> [Фрагмент документа]
--------------------------------
В результате упорного и беспрерывного труда тысяч безвестных русских земледельцев к концу XVII в. в Сибири сложилось пять аграрных районов. В них вошла почти вся доступная к тому времени для хлебопашества территория. Ее северная граница проходила в районе Пелыма, пересекала Иртыш ниже впадения в него Тобола, шла через Обь у Нарыма, через Енисей по устью Подкаменной Тунгуски и по Лене до реки Амги. Рубеж этот, правда, проведен очень приблизительно и условно — по отдельным очагам хлебопашества, выдвинувшимся, далеко на север и не смыкавшимся ни друг с другом, ни с находившимися южнее пашнями. Изолированный земледельческий островок складывался таким же образом и в Забайкалье.

Северная граница сибирского хлебопашества определялась в основном зоной распространения вечной мерзлоты, южная же почти целиком зависела от внешнеполитической обстановки, была неустойчива, но в целом постепенно «сползала» дальше на юг.

Земледельческие районы Сибири были, конечно, освоены неравномерно. Плотность их заселения была обратно пропорциональна степени удаления от Уральских гор. Это объясняется не только более поздним освоением восточносибирских земель, но и природно-климатическими особенностями различных районов края: по мере приближения к Тихому океану количество пригодной для хлебопашества земли уменьшалось. По словам известного советского географа В. В. Покшишев-ского, в Восточной Сибири «надо удивляться не слабому развитию «пашенного дела», но тому, что оно все же… возникало».

Самым развитым земледельческим районом был Верхотур-ско-Тобольский — главная житница Сибири. В нем к концу XVII в. проживало больше всего (около 10 тыс.) семей русских земледельцев. Этот район включал в себя Верхотурский, Туринский, Тюменский, Тобольский, Пелымский и Тарский уезды. Они, однако, сильно различались по степени развития земледелия: меньше всего хлеба производилось в двух последних, а больше всего — в трех первых уездах.
--------------------------------
> [Рабочая инструкция]
Продублируйте без изменений часть фрагмента документа о земледелии в Сибири, начав с места, где стоят слова «Северная граница сибирского», и закончив после слов «дальше на юг.».

> [Фрагмент набора данных]
--------------------------------
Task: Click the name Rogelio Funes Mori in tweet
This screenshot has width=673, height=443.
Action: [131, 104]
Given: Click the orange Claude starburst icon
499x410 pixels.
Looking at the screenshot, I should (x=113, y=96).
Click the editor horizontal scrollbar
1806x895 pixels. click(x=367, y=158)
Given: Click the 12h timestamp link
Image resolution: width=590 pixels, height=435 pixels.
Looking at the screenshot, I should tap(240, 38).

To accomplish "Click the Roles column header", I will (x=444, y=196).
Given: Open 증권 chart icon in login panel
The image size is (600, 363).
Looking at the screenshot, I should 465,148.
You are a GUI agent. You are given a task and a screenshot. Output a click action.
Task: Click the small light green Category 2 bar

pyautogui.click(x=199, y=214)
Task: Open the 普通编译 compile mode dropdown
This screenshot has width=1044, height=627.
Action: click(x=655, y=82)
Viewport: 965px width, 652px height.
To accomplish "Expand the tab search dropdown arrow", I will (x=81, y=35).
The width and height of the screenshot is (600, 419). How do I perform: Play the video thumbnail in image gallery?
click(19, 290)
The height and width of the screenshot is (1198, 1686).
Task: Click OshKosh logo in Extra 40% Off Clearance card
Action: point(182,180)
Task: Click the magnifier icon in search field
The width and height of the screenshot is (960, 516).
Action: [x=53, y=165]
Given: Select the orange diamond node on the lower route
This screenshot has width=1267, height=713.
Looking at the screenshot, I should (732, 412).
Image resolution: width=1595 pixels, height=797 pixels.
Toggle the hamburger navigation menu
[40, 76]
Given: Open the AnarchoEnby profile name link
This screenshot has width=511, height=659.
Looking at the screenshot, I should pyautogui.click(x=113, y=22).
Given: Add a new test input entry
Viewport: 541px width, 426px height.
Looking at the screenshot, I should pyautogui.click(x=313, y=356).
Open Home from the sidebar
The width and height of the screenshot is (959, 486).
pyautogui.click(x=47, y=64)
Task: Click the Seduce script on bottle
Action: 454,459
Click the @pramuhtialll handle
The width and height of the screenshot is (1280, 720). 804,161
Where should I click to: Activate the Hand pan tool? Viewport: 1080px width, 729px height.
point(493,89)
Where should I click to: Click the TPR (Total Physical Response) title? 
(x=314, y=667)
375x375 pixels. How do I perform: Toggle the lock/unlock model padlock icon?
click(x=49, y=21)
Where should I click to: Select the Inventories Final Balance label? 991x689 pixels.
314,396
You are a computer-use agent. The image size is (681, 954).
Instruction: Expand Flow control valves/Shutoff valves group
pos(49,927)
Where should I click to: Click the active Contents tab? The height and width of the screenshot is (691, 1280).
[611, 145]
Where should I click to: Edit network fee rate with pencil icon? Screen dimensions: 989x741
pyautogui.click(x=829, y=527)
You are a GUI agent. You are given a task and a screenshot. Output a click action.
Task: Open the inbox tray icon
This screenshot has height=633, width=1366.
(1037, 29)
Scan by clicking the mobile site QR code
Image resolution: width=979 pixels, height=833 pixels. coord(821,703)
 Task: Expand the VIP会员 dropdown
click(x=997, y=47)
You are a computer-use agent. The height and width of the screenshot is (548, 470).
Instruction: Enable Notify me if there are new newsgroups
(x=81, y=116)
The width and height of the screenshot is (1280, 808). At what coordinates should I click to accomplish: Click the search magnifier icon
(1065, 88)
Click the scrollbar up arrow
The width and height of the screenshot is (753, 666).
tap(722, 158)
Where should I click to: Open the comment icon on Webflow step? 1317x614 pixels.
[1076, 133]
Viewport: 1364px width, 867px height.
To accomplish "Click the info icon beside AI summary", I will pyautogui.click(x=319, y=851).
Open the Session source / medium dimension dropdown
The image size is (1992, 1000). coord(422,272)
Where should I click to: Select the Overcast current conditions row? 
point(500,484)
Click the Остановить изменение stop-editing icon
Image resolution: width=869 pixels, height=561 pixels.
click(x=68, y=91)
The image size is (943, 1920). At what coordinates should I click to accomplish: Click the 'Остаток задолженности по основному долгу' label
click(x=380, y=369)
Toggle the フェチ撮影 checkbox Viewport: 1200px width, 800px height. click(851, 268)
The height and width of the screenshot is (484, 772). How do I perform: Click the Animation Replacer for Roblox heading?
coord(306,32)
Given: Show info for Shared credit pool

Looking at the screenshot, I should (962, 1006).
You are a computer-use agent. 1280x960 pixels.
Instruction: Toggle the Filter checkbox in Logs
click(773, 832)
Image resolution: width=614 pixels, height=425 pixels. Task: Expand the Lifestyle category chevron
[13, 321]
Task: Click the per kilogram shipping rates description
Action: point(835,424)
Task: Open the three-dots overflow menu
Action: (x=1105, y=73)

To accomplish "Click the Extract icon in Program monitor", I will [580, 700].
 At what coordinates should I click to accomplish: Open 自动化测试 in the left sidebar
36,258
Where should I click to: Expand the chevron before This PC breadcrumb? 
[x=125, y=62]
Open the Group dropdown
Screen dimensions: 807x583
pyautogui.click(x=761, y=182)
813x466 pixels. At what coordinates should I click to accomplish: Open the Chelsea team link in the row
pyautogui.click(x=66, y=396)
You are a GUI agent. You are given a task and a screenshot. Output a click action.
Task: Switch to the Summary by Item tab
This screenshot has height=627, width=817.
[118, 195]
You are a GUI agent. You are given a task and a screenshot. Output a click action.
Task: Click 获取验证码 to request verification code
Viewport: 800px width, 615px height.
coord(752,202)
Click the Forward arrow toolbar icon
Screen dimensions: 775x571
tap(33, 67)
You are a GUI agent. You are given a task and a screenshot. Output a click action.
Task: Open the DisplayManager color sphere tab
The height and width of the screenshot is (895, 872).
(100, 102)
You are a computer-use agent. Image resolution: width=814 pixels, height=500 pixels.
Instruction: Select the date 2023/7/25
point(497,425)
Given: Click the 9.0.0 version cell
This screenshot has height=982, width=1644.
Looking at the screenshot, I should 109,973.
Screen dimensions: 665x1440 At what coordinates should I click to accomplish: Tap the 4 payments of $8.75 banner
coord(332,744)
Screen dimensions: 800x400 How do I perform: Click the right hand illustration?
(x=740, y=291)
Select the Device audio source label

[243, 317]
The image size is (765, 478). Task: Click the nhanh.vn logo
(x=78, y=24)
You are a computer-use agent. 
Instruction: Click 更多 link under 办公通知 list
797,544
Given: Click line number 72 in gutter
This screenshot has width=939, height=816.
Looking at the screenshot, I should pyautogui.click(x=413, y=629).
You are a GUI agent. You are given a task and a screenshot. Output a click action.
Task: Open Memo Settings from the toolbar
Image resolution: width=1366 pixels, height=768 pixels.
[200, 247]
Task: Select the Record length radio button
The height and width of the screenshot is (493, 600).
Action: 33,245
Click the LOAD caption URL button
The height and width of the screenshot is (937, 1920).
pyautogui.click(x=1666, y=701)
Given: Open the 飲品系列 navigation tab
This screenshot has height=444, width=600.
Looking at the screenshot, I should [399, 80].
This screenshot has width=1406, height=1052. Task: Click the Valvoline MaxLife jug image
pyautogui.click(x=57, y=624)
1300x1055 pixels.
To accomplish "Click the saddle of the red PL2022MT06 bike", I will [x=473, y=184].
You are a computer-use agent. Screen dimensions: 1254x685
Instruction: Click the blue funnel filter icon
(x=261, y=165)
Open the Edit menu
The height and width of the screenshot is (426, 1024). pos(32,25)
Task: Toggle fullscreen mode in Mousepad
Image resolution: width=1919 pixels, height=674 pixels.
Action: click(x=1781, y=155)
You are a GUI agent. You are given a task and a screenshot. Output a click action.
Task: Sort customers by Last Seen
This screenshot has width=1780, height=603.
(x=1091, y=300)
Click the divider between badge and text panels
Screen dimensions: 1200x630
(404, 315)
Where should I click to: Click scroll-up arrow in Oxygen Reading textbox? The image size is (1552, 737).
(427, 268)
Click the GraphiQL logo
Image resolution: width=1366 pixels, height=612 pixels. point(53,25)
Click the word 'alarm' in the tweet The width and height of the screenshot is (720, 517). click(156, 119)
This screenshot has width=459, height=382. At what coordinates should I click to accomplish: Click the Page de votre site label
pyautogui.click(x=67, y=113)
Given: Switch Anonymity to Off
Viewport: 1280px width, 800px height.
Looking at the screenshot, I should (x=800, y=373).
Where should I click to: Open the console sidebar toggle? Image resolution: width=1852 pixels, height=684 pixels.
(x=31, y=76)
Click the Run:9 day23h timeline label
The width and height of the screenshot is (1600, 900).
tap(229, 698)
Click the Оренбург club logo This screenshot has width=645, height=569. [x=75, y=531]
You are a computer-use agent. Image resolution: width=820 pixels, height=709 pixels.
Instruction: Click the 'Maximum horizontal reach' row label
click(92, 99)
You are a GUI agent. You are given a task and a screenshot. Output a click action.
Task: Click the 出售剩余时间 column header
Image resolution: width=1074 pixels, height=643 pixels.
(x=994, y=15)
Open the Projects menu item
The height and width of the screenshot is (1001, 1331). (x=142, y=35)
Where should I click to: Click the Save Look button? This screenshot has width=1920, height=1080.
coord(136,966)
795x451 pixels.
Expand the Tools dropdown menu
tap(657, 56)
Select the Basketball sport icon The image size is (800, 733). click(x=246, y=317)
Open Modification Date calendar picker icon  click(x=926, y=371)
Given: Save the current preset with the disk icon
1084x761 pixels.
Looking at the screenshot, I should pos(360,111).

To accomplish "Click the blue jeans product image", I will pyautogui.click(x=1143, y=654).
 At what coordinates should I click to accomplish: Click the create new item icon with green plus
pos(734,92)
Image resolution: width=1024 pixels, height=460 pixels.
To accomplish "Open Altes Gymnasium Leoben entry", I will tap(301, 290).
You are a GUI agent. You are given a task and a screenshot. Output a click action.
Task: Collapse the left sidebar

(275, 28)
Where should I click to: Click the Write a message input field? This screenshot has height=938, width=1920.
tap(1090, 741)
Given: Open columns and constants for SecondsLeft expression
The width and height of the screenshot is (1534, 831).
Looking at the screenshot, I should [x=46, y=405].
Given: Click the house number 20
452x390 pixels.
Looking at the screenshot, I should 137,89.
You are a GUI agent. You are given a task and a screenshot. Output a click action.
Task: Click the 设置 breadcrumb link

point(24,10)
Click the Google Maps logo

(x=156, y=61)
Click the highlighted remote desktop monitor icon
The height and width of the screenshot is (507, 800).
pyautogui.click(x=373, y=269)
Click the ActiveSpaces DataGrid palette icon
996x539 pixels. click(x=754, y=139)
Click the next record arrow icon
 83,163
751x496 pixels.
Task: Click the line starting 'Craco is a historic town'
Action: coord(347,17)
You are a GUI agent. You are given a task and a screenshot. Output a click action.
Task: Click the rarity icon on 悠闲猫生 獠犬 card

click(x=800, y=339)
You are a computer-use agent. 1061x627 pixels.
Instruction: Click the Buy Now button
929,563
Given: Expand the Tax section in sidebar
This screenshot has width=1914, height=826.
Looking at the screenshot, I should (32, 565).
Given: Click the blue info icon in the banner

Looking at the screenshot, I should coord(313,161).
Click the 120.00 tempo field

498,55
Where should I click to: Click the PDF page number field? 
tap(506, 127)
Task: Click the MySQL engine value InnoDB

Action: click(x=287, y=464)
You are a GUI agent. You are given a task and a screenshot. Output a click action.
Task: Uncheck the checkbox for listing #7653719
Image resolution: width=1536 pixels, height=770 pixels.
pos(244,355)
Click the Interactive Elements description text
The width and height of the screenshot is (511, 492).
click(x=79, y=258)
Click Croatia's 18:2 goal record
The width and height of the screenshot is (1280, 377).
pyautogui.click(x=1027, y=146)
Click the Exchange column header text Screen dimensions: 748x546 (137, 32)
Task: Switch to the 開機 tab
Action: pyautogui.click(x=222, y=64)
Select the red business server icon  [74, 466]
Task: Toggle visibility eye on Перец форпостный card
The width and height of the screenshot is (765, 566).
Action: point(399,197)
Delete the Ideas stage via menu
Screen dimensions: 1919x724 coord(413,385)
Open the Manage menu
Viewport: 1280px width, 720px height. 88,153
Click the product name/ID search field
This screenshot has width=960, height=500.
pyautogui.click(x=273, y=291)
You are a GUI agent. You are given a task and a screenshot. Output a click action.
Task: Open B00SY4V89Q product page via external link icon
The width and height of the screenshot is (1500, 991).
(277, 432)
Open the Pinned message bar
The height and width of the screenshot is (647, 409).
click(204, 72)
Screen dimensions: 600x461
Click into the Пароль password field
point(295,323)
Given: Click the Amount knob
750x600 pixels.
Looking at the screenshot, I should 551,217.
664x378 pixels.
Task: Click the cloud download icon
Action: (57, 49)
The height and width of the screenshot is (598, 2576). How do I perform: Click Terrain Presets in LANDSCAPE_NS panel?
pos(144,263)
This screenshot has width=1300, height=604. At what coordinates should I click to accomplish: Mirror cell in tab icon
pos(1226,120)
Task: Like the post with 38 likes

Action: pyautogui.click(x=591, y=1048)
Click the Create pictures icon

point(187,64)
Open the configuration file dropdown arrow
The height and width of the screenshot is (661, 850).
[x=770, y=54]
--------------------------------
> [Ответ]
Северная граница сибирского хлебопашества определялась в основном зоной распространения вечной мерзлоты, южная же почти целиком зависела от внешнеполитической обстановки, была неустойчива, но в целом постепенно «сползала» дальше на юг.